[RECORDS SHOWN — start]

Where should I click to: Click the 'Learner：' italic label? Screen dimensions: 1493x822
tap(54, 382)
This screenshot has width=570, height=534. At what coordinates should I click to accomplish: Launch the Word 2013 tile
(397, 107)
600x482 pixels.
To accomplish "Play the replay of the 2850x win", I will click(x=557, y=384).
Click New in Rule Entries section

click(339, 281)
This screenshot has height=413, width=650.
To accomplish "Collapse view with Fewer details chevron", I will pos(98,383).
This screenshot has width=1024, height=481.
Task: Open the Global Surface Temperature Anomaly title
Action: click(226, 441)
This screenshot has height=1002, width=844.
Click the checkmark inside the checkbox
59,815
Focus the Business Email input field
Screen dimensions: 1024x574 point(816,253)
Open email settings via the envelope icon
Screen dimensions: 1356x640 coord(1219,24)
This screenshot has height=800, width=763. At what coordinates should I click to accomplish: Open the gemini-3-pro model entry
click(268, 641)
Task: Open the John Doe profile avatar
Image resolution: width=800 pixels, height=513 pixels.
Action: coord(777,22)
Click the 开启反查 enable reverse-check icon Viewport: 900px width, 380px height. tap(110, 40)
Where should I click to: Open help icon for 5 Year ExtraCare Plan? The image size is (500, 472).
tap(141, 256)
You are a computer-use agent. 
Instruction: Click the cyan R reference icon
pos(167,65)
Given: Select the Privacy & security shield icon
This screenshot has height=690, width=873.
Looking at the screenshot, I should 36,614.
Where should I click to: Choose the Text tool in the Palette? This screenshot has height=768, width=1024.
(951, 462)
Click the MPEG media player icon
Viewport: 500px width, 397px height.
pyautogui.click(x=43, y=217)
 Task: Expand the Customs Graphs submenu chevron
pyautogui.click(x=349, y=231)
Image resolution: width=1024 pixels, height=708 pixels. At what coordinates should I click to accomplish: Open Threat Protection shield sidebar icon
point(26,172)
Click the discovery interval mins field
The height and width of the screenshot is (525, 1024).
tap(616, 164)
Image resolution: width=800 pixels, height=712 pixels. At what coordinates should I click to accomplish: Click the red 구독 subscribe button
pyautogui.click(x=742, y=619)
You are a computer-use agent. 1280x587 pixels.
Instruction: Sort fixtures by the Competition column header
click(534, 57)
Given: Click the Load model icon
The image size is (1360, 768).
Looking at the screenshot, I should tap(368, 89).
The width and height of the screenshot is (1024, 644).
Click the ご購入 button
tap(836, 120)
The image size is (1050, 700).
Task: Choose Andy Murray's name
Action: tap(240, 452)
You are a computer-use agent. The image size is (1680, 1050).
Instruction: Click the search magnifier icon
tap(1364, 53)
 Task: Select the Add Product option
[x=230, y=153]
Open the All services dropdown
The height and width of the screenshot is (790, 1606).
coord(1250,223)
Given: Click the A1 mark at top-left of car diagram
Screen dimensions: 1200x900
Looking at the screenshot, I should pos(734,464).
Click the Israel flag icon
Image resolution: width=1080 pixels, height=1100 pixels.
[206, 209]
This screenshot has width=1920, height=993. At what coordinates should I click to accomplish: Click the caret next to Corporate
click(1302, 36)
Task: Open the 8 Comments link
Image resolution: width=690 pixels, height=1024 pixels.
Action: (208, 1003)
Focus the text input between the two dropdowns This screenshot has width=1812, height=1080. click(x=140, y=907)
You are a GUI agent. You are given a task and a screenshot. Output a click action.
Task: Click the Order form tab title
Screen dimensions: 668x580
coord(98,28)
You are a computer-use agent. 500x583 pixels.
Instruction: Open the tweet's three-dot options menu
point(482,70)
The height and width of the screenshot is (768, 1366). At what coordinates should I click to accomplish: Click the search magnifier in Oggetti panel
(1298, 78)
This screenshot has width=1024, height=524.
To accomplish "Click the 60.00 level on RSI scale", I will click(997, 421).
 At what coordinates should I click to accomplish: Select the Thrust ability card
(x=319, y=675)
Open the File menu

[RECORDS SHOWN — finish]

§ **THE TASK**:
All entries above are to be copied exactly, with none left out.

§ **COMPLETED TASK**:
Where should I click to: Click the 'Learner：' italic label? Screen dimensions: 1493x822
tap(54, 382)
This screenshot has width=570, height=534. At what coordinates should I click to accomplish: Launch the Word 2013 tile
(397, 107)
600x482 pixels.
To accomplish "Play the replay of the 2850x win", I will click(x=557, y=384).
Click New in Rule Entries section

click(339, 281)
This screenshot has height=413, width=650.
To accomplish "Collapse view with Fewer details chevron", I will pos(98,383).
This screenshot has width=1024, height=481.
Task: Open the Global Surface Temperature Anomaly title
Action: click(226, 441)
This screenshot has height=1002, width=844.
Click the checkmark inside the checkbox
59,815
Focus the Business Email input field
Screen dimensions: 1024x574 point(816,253)
Open email settings via the envelope icon
Screen dimensions: 1356x640 coord(1219,24)
This screenshot has height=800, width=763. At what coordinates should I click to accomplish: Open the gemini-3-pro model entry
click(268, 641)
Task: Open the John Doe profile avatar
Image resolution: width=800 pixels, height=513 pixels.
Action: coord(777,22)
Click the 开启反查 enable reverse-check icon Viewport: 900px width, 380px height. tap(110, 40)
Where should I click to: Open help icon for 5 Year ExtraCare Plan? The image size is (500, 472).
tap(141, 256)
You are a computer-use agent. 
Instruction: Click the cyan R reference icon
pos(167,65)
Given: Select the Privacy & security shield icon
This screenshot has height=690, width=873.
Looking at the screenshot, I should 36,614.
Where should I click to: Choose the Text tool in the Palette? This screenshot has height=768, width=1024.
(951, 462)
Click the MPEG media player icon
Viewport: 500px width, 397px height.
pyautogui.click(x=43, y=217)
 Task: Expand the Customs Graphs submenu chevron
pyautogui.click(x=349, y=231)
Image resolution: width=1024 pixels, height=708 pixels. At what coordinates should I click to accomplish: Open Threat Protection shield sidebar icon
point(26,172)
Click the discovery interval mins field
The height and width of the screenshot is (525, 1024).
tap(616, 164)
Image resolution: width=800 pixels, height=712 pixels. At what coordinates should I click to accomplish: Click the red 구독 subscribe button
pyautogui.click(x=742, y=619)
You are a computer-use agent. 1280x587 pixels.
Instruction: Sort fixtures by the Competition column header
click(534, 57)
Given: Click the Load model icon
The image size is (1360, 768).
Looking at the screenshot, I should tap(368, 89).
The width and height of the screenshot is (1024, 644).
Click the ご購入 button
tap(836, 120)
The image size is (1050, 700).
Task: Choose Andy Murray's name
Action: tap(240, 452)
You are a computer-use agent. The image size is (1680, 1050).
Instruction: Click the search magnifier icon
tap(1364, 53)
 Task: Select the Add Product option
[x=230, y=153]
Open the All services dropdown
The height and width of the screenshot is (790, 1606).
coord(1250,223)
Given: Click the A1 mark at top-left of car diagram
Screen dimensions: 1200x900
Looking at the screenshot, I should pos(734,464).
Click the Israel flag icon
Image resolution: width=1080 pixels, height=1100 pixels.
[206, 209]
This screenshot has width=1920, height=993. At what coordinates should I click to accomplish: Click the caret next to Corporate
click(1302, 36)
Task: Open the 8 Comments link
Image resolution: width=690 pixels, height=1024 pixels.
Action: (208, 1003)
Focus the text input between the two dropdowns This screenshot has width=1812, height=1080. click(x=140, y=907)
You are a GUI agent. You are given a task and a screenshot. Output a click action.
Task: Click the Order form tab title
Screen dimensions: 668x580
coord(98,28)
You are a computer-use agent. 500x583 pixels.
Instruction: Open the tweet's three-dot options menu
point(482,70)
The height and width of the screenshot is (768, 1366). At what coordinates should I click to accomplish: Click the search magnifier in Oggetti panel
(1298, 78)
This screenshot has width=1024, height=524.
To accomplish "Click the 60.00 level on RSI scale", I will click(997, 421).
 At what coordinates should I click to accomplish: Select the Thrust ability card
(x=319, y=675)
Open the File menu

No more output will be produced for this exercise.